TASK PROMPT. Dropping every picture, set down exactly the lines in the entries below, starting with the line with "Task: Open @奶爸's cartoon avatar" and going on through the line with "You are a computer-use agent.".

╭─ RECORD EXCERPTS

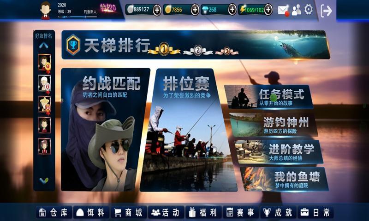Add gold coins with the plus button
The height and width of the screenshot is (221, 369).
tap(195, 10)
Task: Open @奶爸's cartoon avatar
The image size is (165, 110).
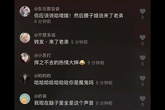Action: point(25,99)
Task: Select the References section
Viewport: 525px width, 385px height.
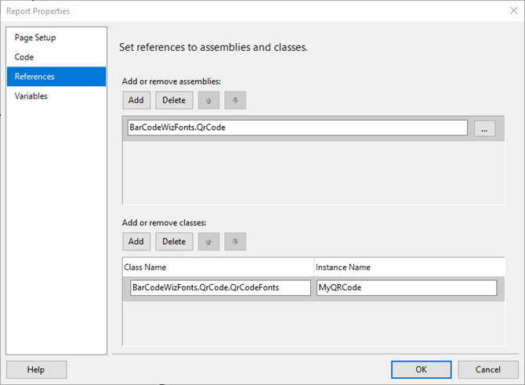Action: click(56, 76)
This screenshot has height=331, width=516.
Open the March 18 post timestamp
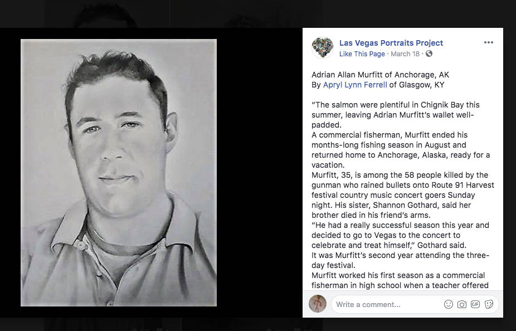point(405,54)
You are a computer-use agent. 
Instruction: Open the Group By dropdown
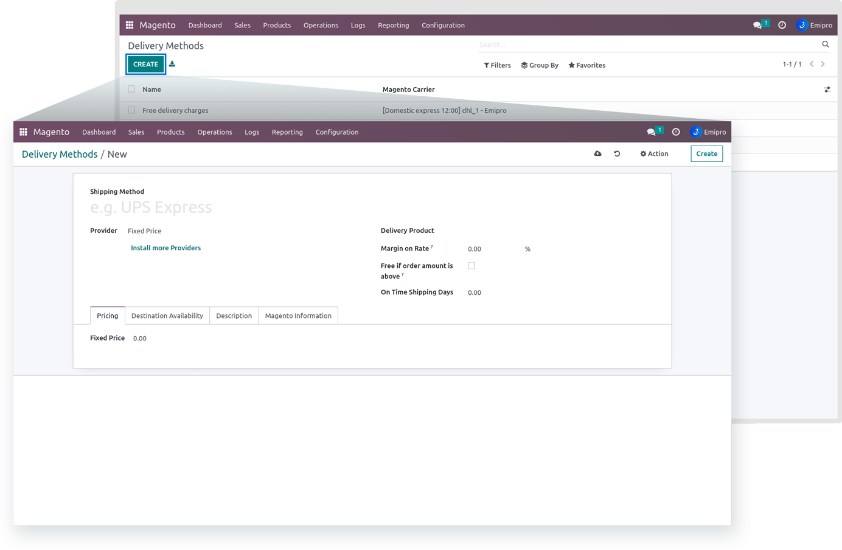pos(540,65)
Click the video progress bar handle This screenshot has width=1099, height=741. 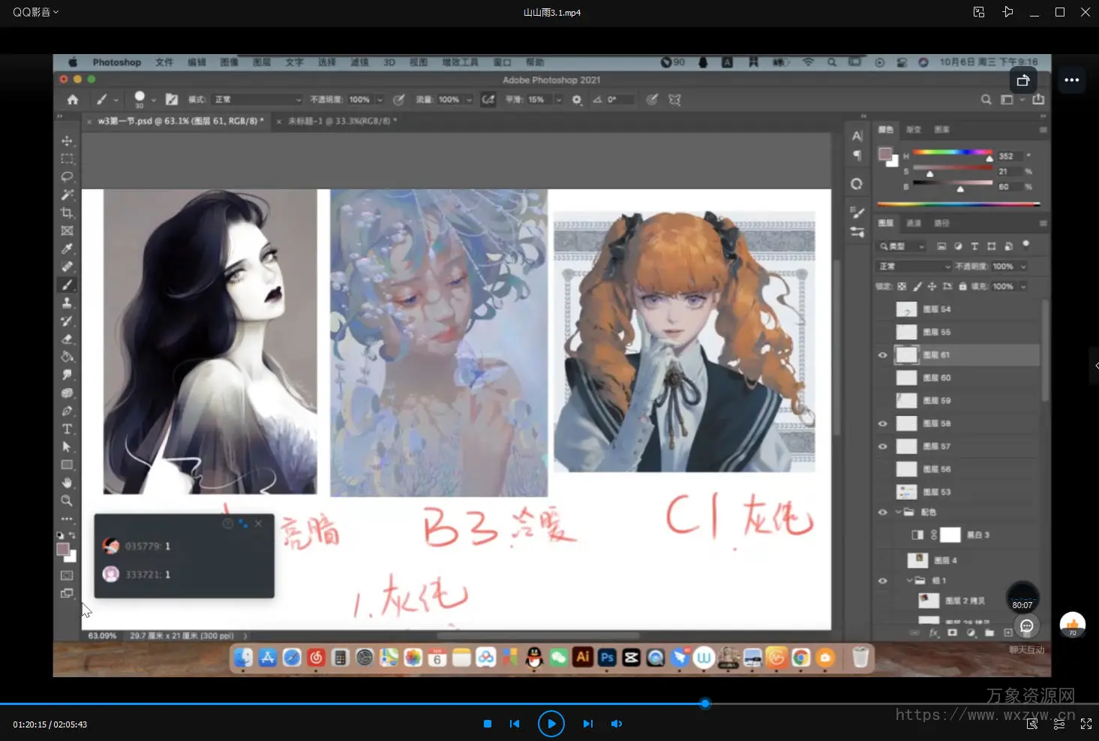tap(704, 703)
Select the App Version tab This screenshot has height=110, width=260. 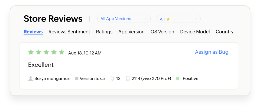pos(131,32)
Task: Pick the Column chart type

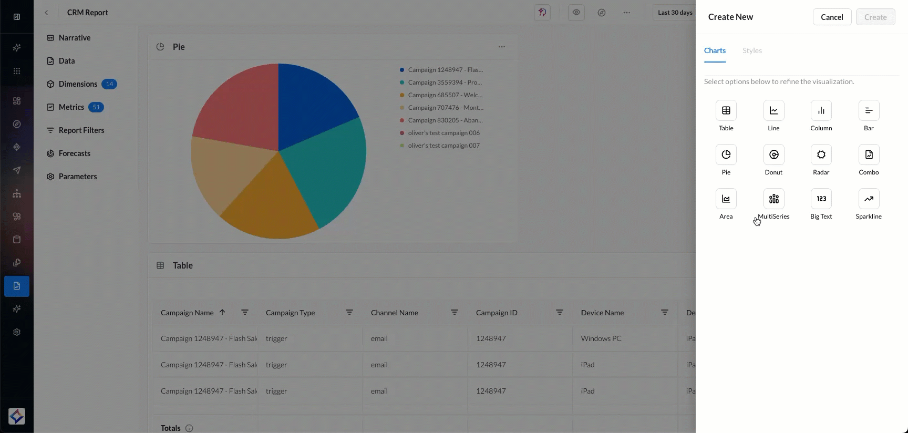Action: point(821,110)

╰─

EXERCISE RESPONSE.
Task: Open @奶爸's cartoon avatar
The image size is (165, 110).
Action: point(25,99)
Task: Select the References section
Viewport: 525px width, 385px height.
Action: click(56, 76)
This screenshot has height=331, width=516.
Open the March 18 post timestamp
point(405,54)
You are a computer-use agent. 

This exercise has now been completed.